Using MSBuild as a generic scripting language

I just got a pretty interesting mail from Dave Hickey at Premera, describing how his team is using MSBuild as a generic scripting language:

We thought you might be interested in how we use MSBuild here. Sure, we use it for compiling our .NET projects, but we’ve adopted it as our new Batch scripting language, replacing a windows-based KSH (korn shell).

 

We have hundreds of activities that run at scheduled times, fired by Autosys. We’ve created a tool that spawns MSBuild and passes xml project files. We’ve extended the logging so that a state file is also written after each task. When the script is rerun, the state file is checked and the last resumable target is then used. This saves us from having to repeat all steps in a script due to a db deadlock or some other problem.

 

The main benefits we see using MSBuild for batch are:

·         Logging is standardized and built in. 

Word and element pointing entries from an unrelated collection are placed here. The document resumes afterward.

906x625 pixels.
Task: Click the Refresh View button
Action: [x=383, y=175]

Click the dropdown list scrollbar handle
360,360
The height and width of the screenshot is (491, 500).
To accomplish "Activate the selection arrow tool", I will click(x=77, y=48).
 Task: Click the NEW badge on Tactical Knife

·         Projects are resume-able, thanks to a CallTargetResume class we wrote that acts on the statefile.

·         Syntax is standardized because its xml. Tools like MSBuild sidekick become available. Very little programming required to maintain, once the toolset is established. 

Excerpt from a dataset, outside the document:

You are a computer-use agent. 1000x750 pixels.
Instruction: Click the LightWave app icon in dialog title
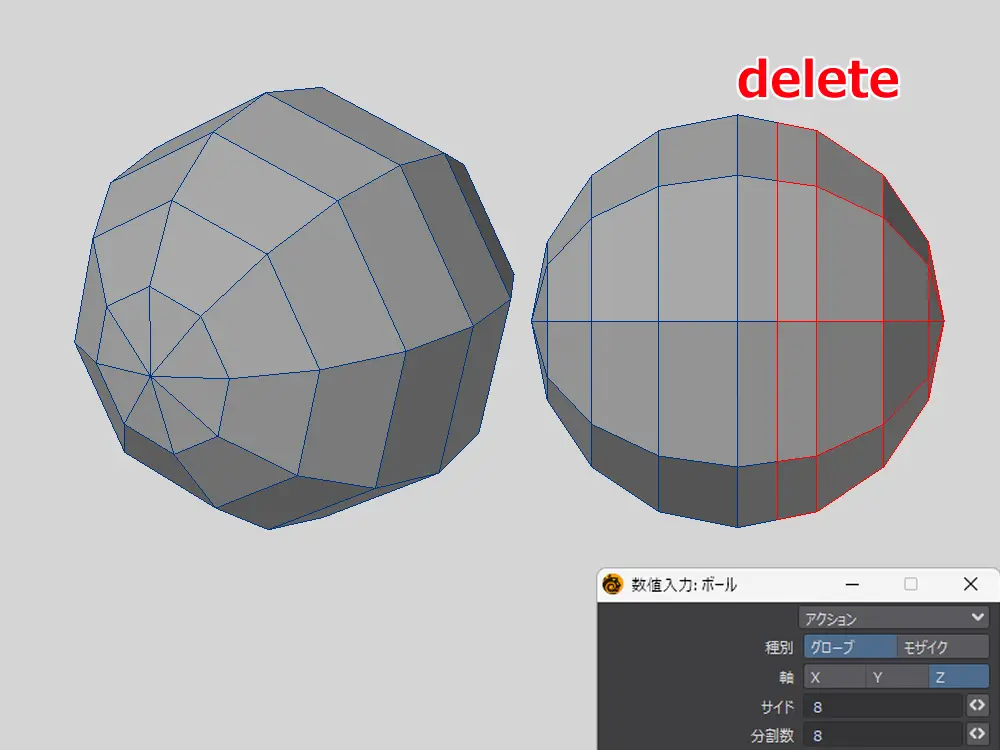tap(612, 584)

·         It leverages all the include, batching and import features you guys wrote.

·         Large development community.

·         MSDN MSBuild docs for free.

·         MS Supported

 

We considered using Nant, but opted for MSBuild as a standard for the reasons above. Anyway, hope you found this ‘atypical’ use of MSBuild interesting.

Now, MSBuild is intended to be only a language and platform for build processes. Powershell is much more suited to generic scripting, and has some great UI support now too, but to the best of my knowledge it doesn't have any built-in logging capability yet. That's one of the things I miss most myself from cmd.exe batch script.